Not only was Friedmann denied those requests, but Dalton admitted on the witness stand that he ordered background checks on Friedmann and called the Department of Homeland Security. He even went to Friedmann’s home.

Friedmann says the sheriff is going through great lengths to cover up the misconduct.

“I think that’s very alarming and very disturbing that a law enforcement officer can do a background check, and in this case actually drove in to check my residence in person just because I filed a public records request with his agency,” Friedmann said.

Dalton’s attorney says everything his client has done was to protect the jail.

“Like the sheriff said on the witness stand, if he is not personally familiar with the person requesting or knows that they are a resident, then he has a right – he has an obligation – to make sure they are a resident of the state of Tennessee,” said defense attorney William Haywood.

“The only reason they gave for denying the request is that I had to come in in person, which, again, is a violation of state law.
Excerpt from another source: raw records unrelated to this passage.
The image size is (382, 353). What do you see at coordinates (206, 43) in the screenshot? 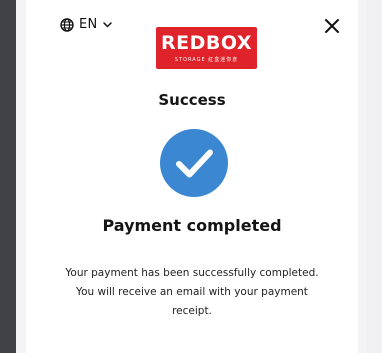
I see `logo-wordmark: REDBOX` at bounding box center [206, 43].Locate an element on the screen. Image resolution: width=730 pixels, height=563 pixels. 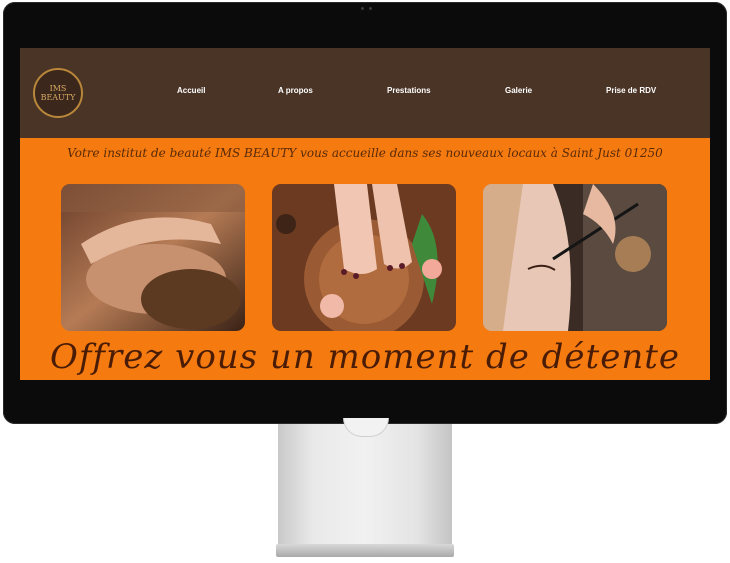
nav-galerie: Galerie is located at coordinates (518, 90).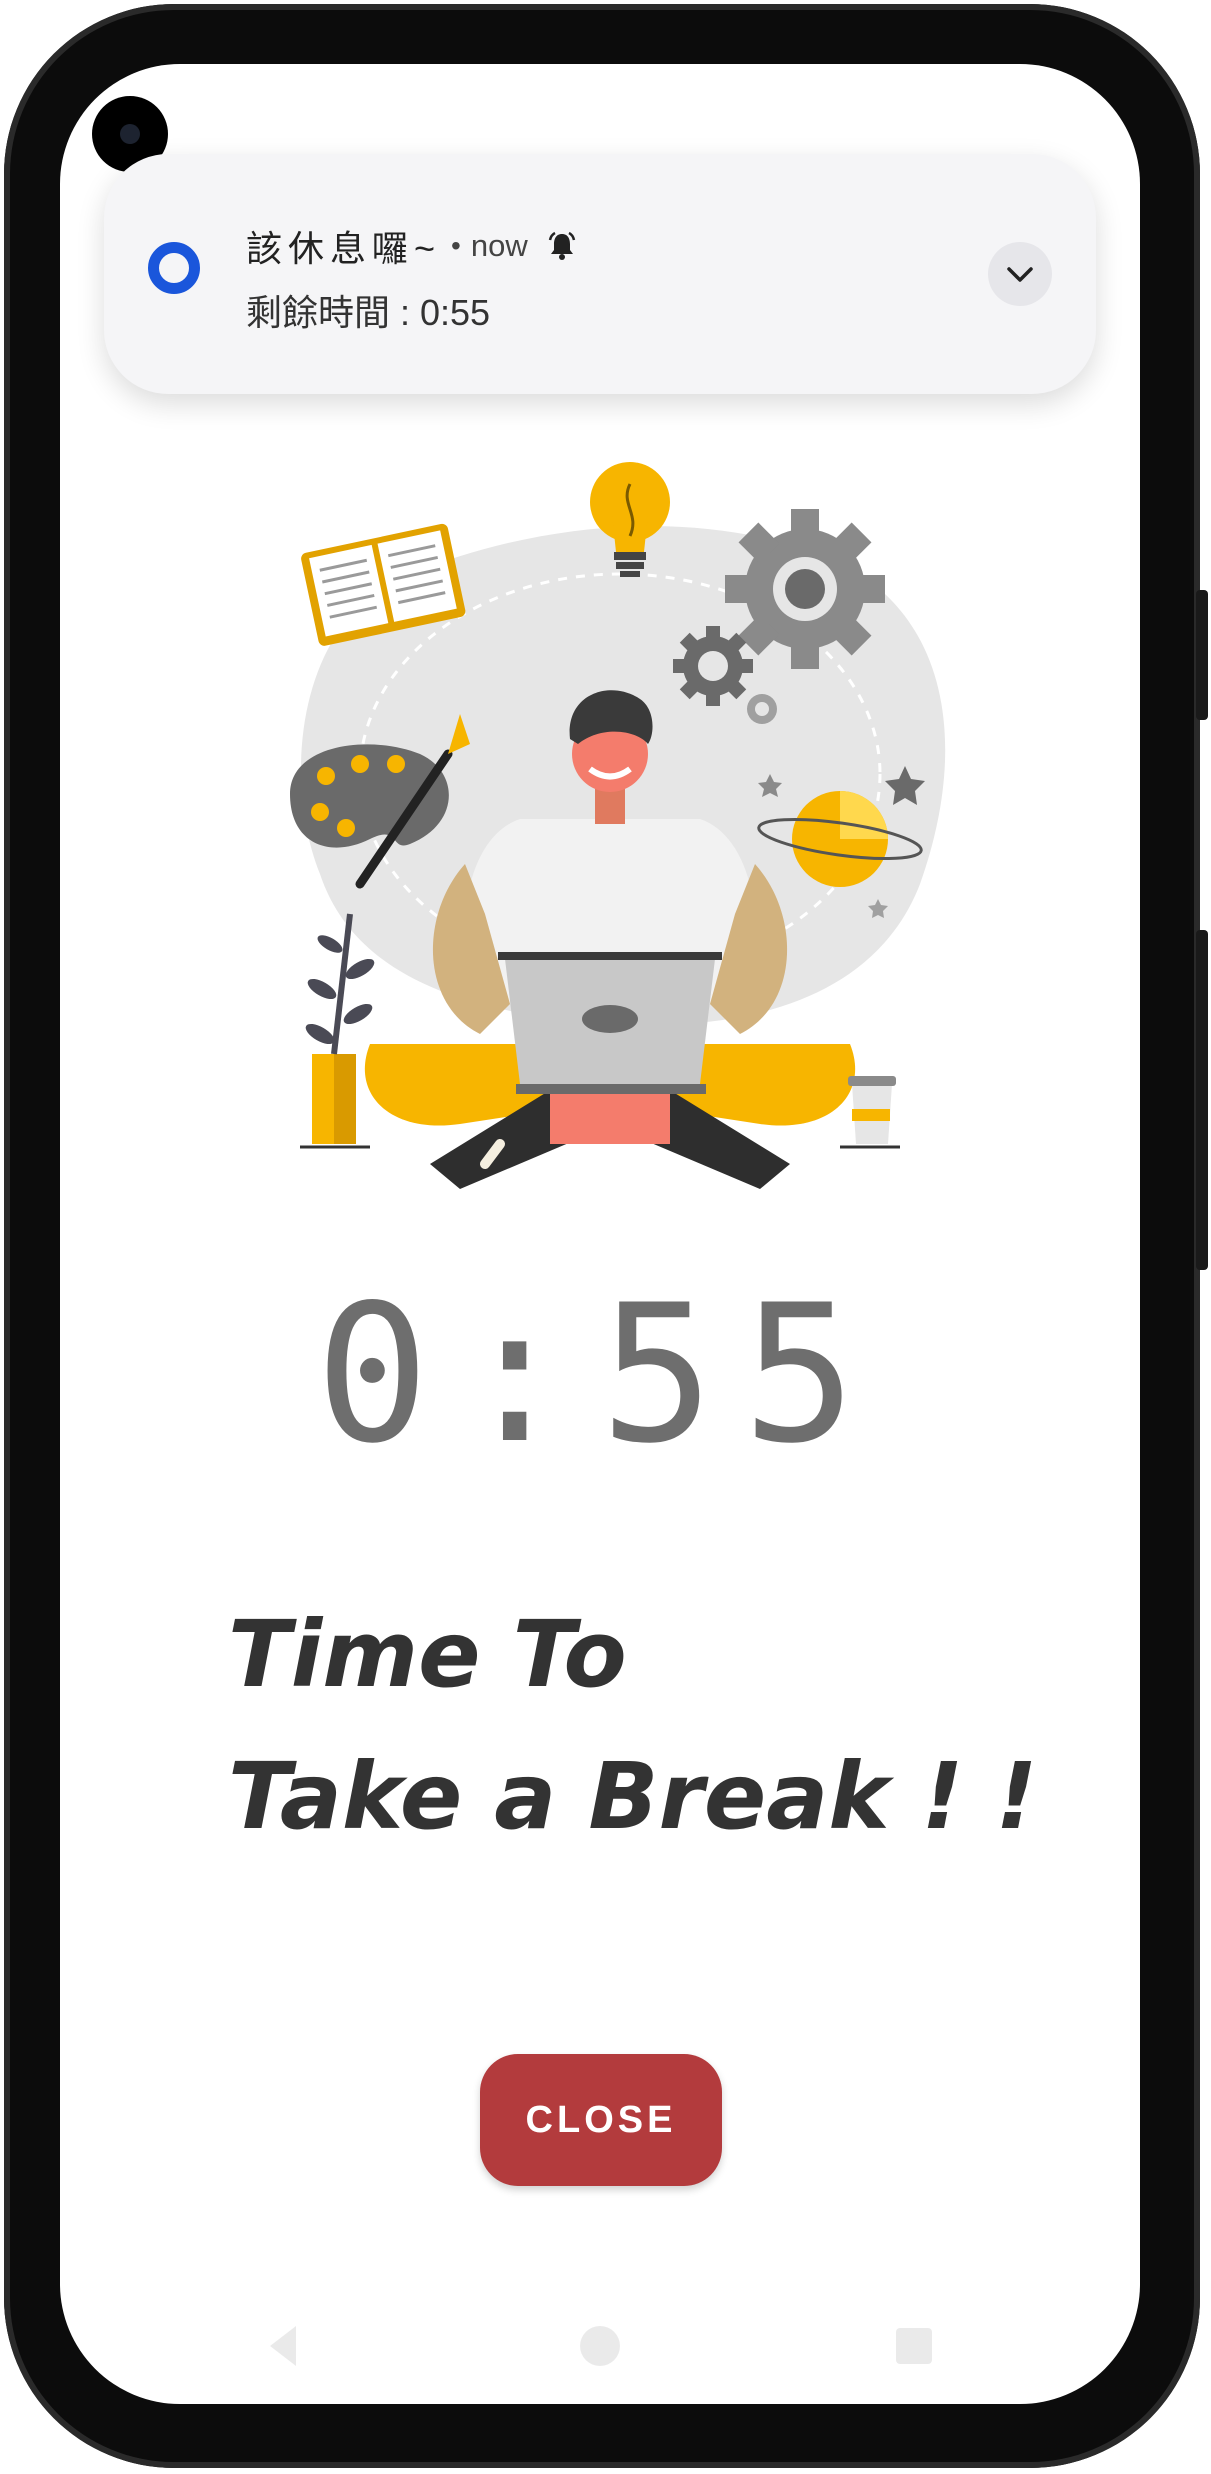 This screenshot has height=2474, width=1211. Describe the element at coordinates (633, 1726) in the screenshot. I see `break-headline: Time To Take a Break ! !` at that location.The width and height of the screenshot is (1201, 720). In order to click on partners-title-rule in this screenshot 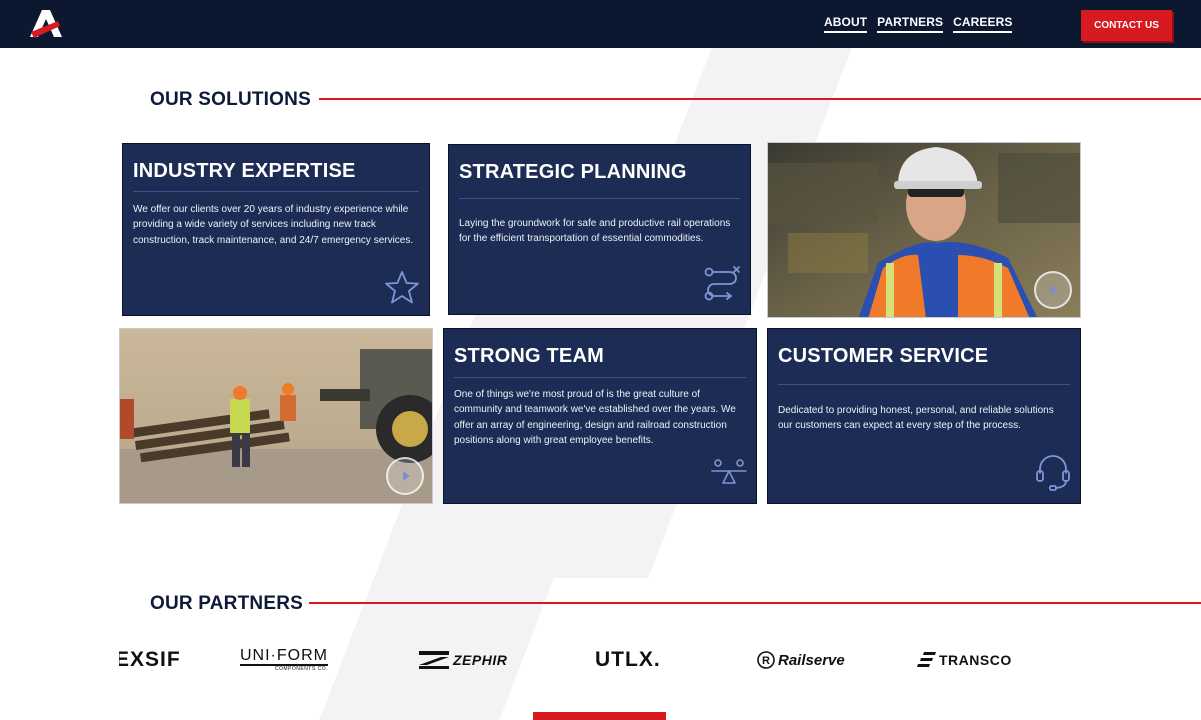, I will do `click(755, 603)`.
And, in fact, the Open Records Council for Tennessee told them that that was not a requirement, and yet they repeatedly cited that as a reason for denying my request,” Friedmann said.

In addition to Friedmann, bail bondsman Mike Farrar said he was denied jail records as well, says WSMV. Frarrar says his motivation is about revealing long-standing problems with how inmates are treated in Marshall County.

“They feed them here just twice a day instead of three meals. They eat at 6 o’clock in the morning and 6 o’clock in the evening only. But they sell commissary here that the sheriff’s department gets commission off of,” Farrar said.

Dalton’s attorney says he no longer questions Friedmann’s rights to have the records and has advised the judge to grant him access. The judge will rule in the next couple of days.